Saved entries:

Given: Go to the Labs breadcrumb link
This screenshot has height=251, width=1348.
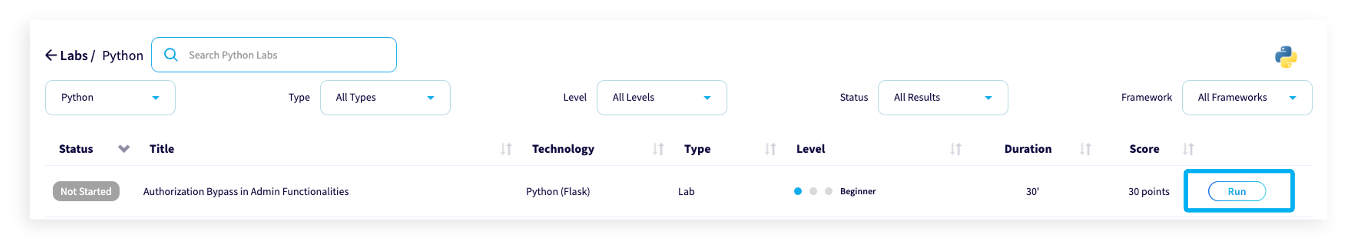Looking at the screenshot, I should click(x=74, y=56).
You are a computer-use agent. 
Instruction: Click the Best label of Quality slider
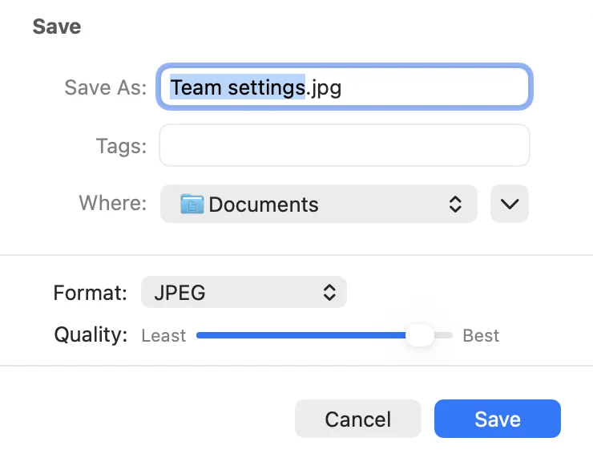pos(481,336)
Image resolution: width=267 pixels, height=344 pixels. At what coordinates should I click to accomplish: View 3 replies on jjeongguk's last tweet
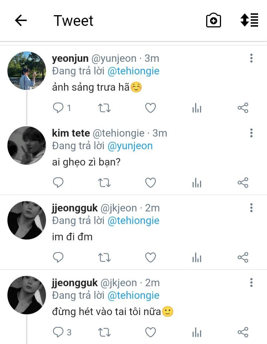[x=62, y=332]
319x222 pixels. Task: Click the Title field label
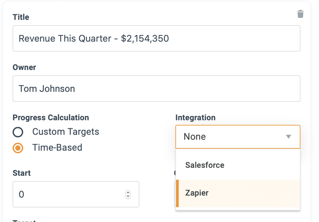[21, 17]
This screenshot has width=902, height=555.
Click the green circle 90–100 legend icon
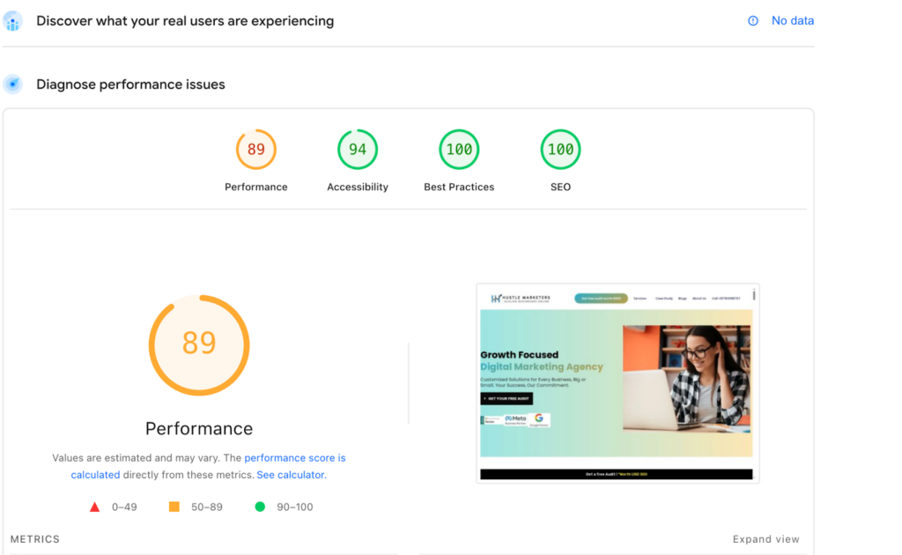(260, 507)
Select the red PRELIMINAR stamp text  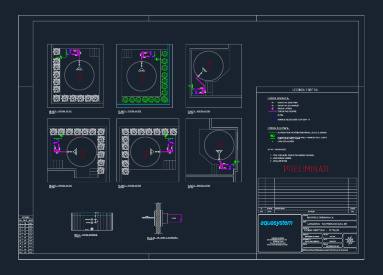pyautogui.click(x=306, y=169)
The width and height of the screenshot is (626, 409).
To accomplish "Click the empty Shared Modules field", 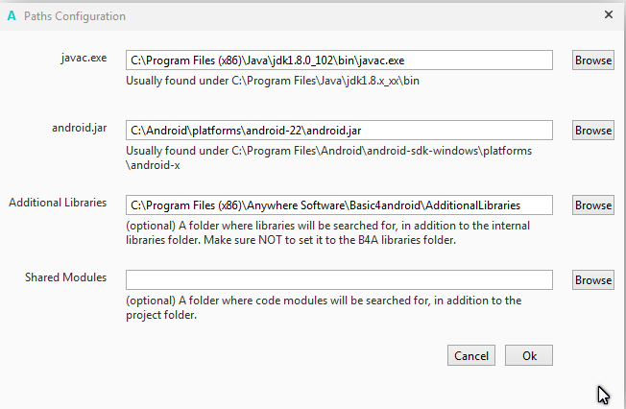I will [x=339, y=279].
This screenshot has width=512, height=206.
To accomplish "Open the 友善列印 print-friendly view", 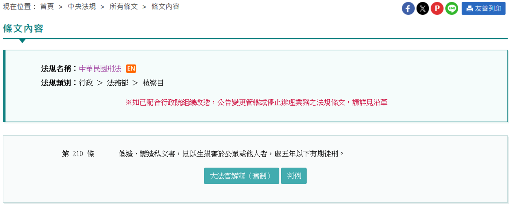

Task details | Please retype exactly the lines from the one containing "This screenshot has width=512, height=206." through the last line of the records, both included, leaving out every picture.

Solution below |
This screenshot has width=512, height=206.
To accomplish "Open the 友善列印 print-friendly view", 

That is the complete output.